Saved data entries

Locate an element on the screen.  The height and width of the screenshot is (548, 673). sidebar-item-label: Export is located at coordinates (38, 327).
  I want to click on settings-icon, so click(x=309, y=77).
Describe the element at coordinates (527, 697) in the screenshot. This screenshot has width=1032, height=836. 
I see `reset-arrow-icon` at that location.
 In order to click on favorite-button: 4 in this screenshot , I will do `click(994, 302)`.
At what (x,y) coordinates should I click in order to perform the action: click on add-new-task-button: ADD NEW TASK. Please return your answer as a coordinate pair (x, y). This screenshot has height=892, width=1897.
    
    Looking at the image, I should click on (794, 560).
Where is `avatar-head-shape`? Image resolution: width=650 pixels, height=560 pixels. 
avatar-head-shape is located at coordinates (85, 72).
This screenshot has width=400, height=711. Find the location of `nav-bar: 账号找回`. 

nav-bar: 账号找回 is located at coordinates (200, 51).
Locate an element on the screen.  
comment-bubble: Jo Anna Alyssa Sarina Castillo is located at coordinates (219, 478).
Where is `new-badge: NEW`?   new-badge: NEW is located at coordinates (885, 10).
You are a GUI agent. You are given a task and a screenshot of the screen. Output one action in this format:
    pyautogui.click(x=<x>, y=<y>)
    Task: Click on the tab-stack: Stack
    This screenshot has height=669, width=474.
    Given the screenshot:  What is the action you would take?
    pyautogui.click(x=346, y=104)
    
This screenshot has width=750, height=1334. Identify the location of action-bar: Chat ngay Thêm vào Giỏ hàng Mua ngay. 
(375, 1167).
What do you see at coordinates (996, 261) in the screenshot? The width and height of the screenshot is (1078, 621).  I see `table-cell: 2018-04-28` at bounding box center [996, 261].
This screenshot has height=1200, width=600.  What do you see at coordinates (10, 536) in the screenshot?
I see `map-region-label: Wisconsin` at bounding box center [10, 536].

#### [TASK OBJECTIVE]
Repeat every line from the one with "What do you see at coordinates (996, 261)" through the end of the records, keeping each line word for word.

#### [EXERCISE RESULT]
What do you see at coordinates (996, 261) in the screenshot? The width and height of the screenshot is (1078, 621).  I see `table-cell: 2018-04-28` at bounding box center [996, 261].
This screenshot has height=1200, width=600.  What do you see at coordinates (10, 536) in the screenshot?
I see `map-region-label: Wisconsin` at bounding box center [10, 536].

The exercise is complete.